02cuidado: aqui citando uma fala da obra O capataz de salema de Joaquim Cardozo “Cuidado! Que o mar derrama… / cuidado! Que o mar rasteja.”, a peça se constrói de forma exclamativa e é desenvolvida apenas com recortes da frase dita, respiração e ruídos da gravação. 


03mínimoínimo: diferença na repetição, transfiguração de fragmentos, bricolagem – a gravação da melodia ao piano produz ruídos inesperados que servem como material produtivo, citados com efeitos diversos, deslocados em tempo e espaço.

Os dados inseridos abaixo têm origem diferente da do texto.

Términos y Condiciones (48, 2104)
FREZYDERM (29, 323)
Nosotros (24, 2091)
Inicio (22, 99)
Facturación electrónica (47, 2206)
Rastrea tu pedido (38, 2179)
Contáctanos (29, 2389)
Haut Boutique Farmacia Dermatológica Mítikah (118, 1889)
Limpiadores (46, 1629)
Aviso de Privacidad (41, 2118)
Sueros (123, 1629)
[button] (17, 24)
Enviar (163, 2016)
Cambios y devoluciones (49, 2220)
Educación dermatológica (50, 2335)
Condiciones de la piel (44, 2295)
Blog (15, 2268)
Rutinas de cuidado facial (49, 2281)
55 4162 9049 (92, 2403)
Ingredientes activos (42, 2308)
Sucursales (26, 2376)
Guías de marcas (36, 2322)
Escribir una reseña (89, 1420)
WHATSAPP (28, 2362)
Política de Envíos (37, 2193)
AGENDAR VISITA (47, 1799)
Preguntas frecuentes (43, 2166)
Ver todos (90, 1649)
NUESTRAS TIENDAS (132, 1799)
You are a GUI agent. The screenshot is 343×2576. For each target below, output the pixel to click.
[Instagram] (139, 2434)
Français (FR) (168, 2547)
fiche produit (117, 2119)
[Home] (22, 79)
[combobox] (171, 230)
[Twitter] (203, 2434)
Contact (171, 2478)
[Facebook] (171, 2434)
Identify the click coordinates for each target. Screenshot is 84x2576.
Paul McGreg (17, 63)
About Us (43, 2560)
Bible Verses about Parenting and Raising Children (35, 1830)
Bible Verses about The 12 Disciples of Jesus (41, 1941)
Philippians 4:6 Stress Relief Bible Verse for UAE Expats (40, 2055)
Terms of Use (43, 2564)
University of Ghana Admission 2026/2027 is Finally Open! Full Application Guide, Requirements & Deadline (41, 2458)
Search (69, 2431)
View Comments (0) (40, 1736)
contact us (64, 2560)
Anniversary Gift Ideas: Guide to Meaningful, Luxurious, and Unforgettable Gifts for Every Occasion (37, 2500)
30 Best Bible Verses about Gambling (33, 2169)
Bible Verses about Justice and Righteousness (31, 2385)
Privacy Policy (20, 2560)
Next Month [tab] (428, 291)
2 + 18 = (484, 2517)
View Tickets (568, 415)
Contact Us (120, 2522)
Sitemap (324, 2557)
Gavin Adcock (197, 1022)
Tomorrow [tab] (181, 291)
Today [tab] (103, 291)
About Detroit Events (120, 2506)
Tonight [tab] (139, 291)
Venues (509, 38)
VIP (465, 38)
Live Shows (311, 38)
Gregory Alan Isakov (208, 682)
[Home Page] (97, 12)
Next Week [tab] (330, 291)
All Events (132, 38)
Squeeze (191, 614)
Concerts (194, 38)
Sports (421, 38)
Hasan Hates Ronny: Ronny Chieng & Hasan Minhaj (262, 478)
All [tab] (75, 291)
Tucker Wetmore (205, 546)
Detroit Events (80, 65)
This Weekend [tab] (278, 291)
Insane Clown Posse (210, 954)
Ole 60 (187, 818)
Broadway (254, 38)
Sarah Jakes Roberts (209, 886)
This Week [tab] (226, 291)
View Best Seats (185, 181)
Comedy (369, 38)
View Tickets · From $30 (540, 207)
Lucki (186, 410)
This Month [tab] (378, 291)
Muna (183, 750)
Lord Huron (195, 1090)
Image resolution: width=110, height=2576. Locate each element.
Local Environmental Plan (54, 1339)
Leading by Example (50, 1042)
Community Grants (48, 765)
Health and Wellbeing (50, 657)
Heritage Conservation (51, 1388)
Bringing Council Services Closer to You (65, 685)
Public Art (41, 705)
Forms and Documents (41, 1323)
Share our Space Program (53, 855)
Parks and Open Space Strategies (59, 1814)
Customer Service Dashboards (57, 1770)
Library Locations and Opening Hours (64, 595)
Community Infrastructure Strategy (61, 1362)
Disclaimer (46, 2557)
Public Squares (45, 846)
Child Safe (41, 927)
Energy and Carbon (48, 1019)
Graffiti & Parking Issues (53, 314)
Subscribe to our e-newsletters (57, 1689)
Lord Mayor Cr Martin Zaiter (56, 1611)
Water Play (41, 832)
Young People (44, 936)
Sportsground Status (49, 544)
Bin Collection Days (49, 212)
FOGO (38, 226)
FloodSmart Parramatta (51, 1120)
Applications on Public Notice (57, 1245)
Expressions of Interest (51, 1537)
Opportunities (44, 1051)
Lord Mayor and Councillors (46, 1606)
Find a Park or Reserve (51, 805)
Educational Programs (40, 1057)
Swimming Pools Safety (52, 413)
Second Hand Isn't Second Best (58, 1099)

04abismo: “…e fiz dos meus abismos os locais mais adequados para vôos leves” a voz performa esse fragmento poético e deixa os corpos sonoros caírem em lugares inadequados querendo chegar ao hiperespaço. repetição cambiante de uma memória sem lugar, de uma escuta que se multiplica. aqui se revela o abismo experimentado nesta tentativa de materializar alguns rumores de minha memória inebriada em maresia, pondo também em reflexão a experiência de eu-mesmo-enquanto-ser-humano a explorar uma ferramenta tecnológica de produção musical.